Exercise objective:
Output exactly the lines below from the one containing "Task: Click the Read more button" to the last line, both included. Omit pictures.

Provided information:
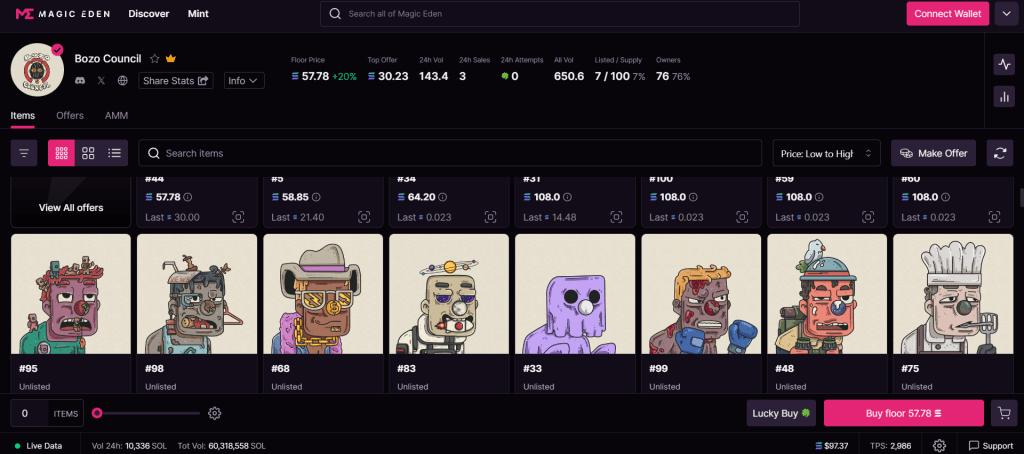Click the refresh items icon
The image size is (1024, 454).
pos(1000,153)
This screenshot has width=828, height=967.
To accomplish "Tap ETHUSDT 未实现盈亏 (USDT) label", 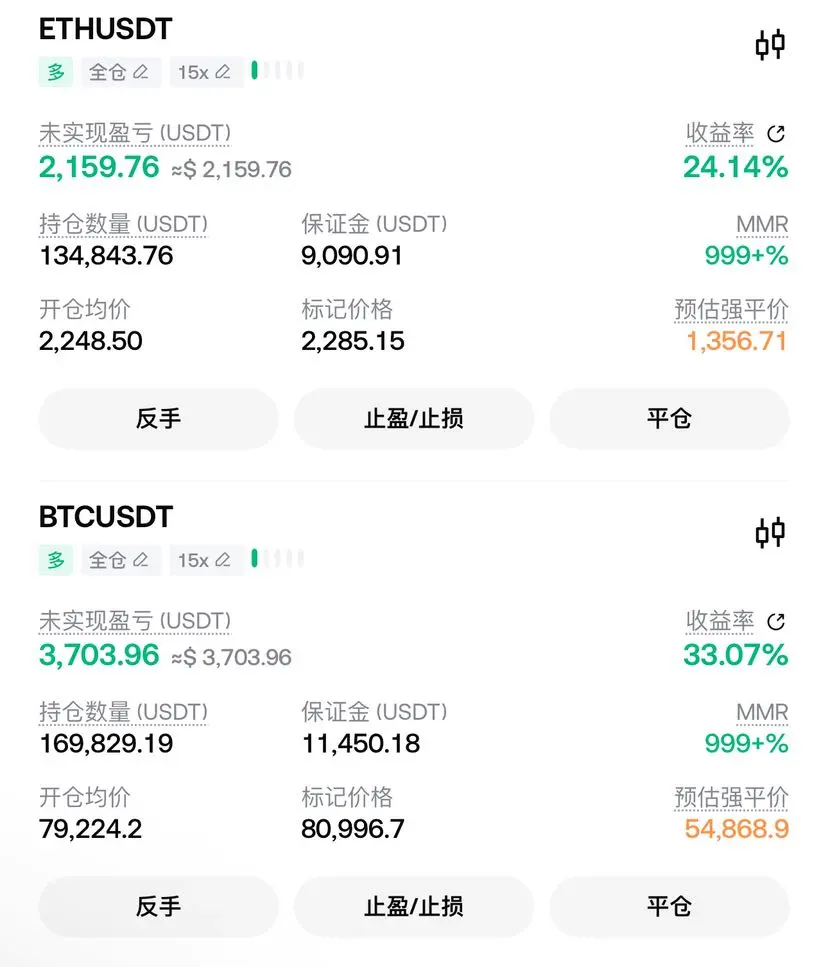I will point(135,133).
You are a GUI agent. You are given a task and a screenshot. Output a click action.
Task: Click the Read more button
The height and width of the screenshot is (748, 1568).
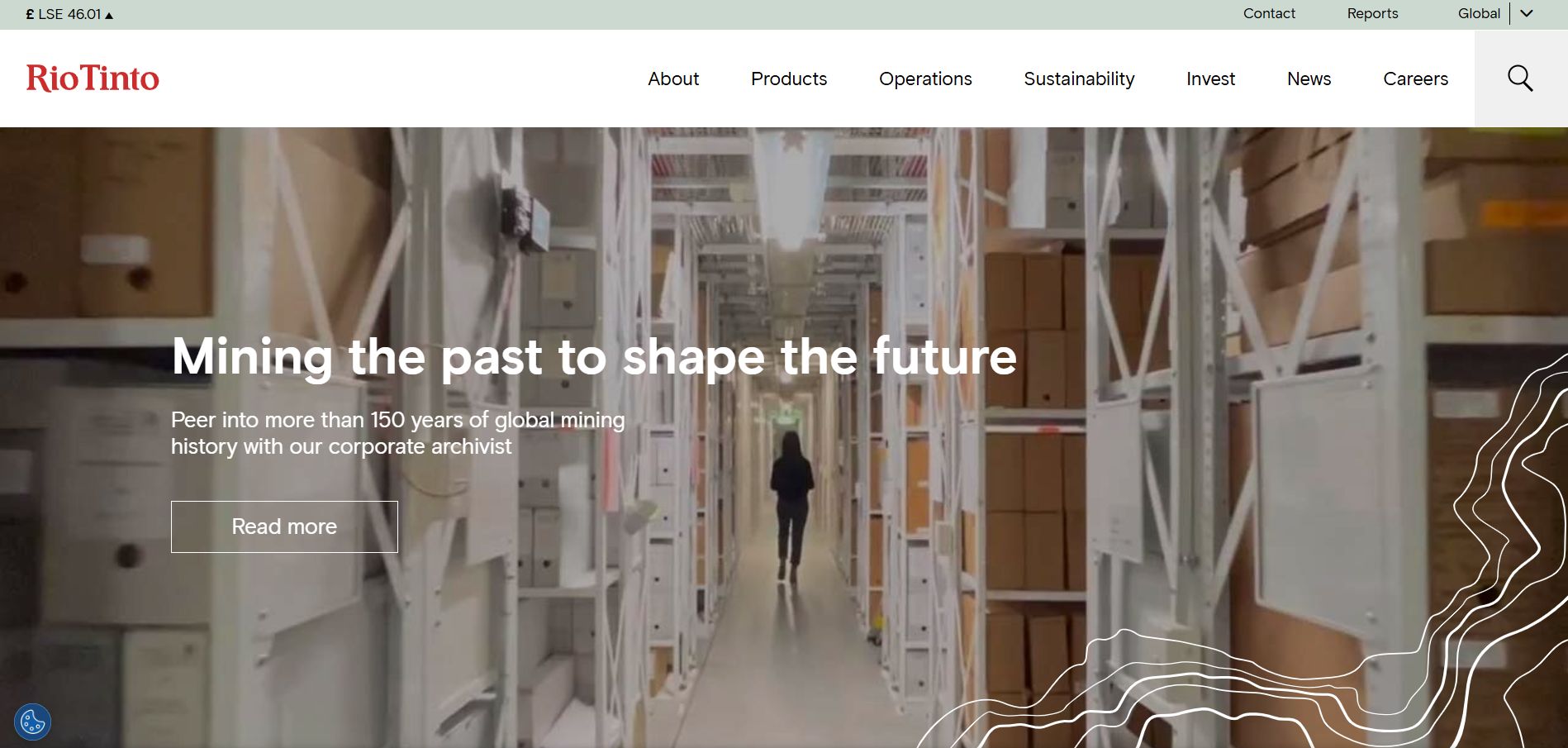284,526
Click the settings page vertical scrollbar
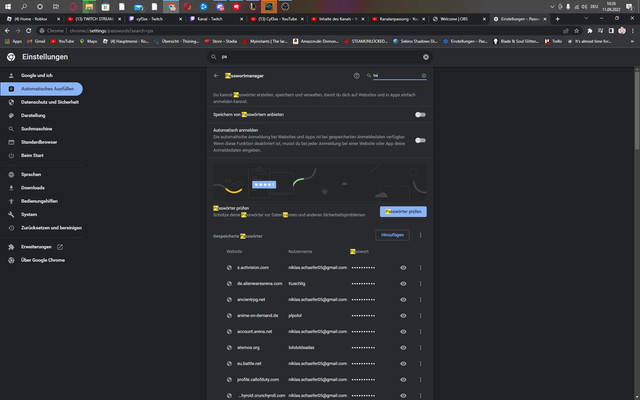This screenshot has height=400, width=640. 637,110
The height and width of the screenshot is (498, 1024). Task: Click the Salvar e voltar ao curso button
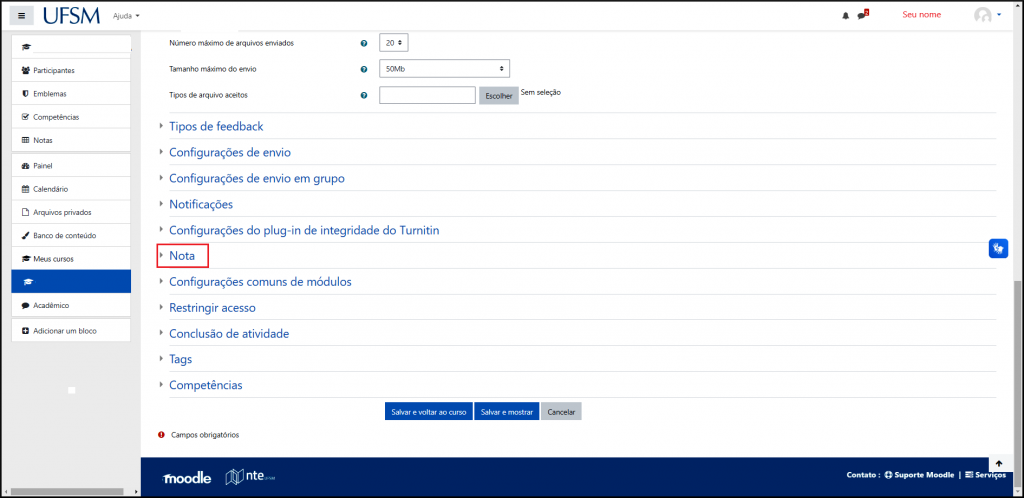click(428, 412)
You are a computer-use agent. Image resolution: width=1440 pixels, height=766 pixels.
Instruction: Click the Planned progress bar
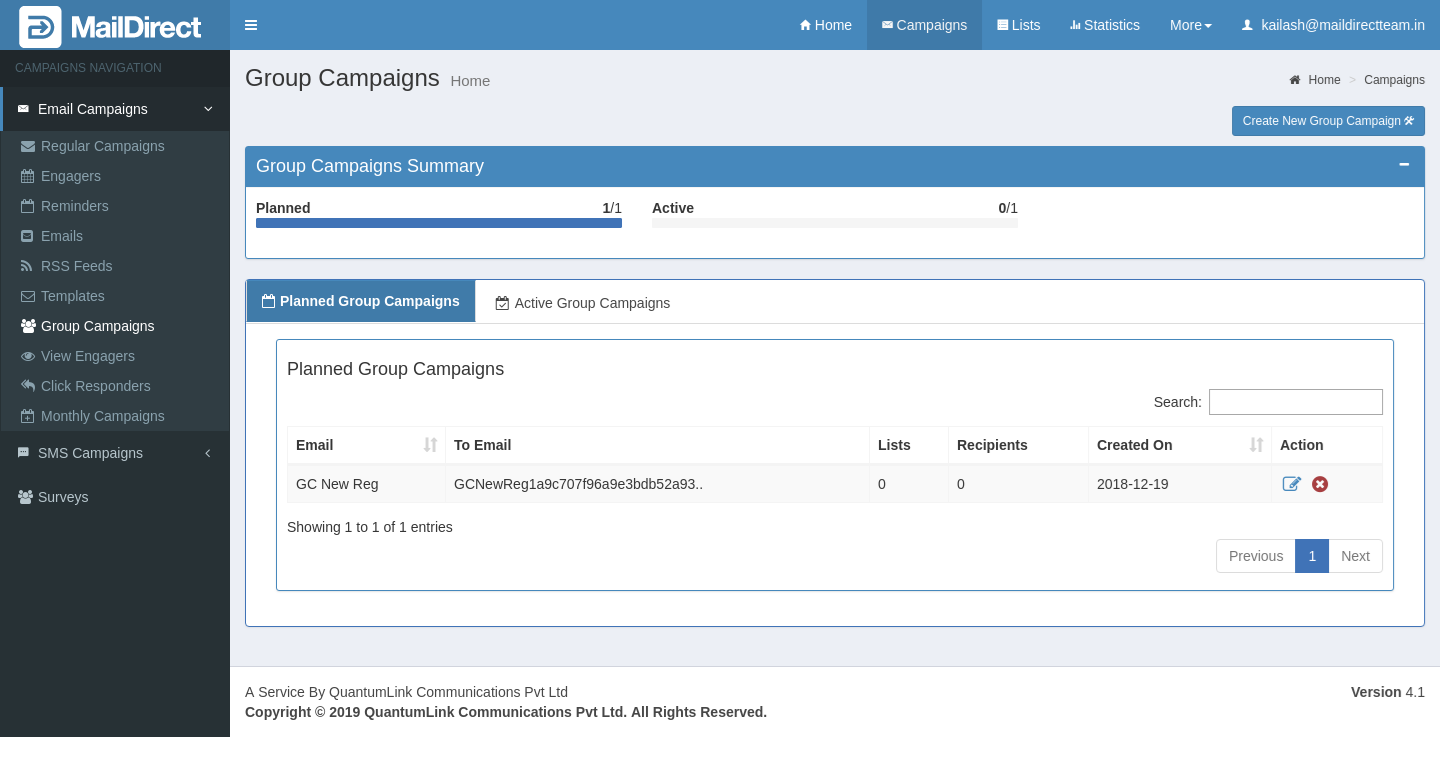point(438,223)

Solved problem:
Task: Click the Read more button
The height and width of the screenshot is (748, 1568).
284,526
Click the settings page vertical scrollbar
This screenshot has height=400, width=640. 637,110
The height and width of the screenshot is (498, 1024). Task: Click the Salvar e voltar ao curso button
click(428, 412)
You are a computer-use agent. Image resolution: width=1440 pixels, height=766 pixels.
Instruction: Click the Planned progress bar
point(438,223)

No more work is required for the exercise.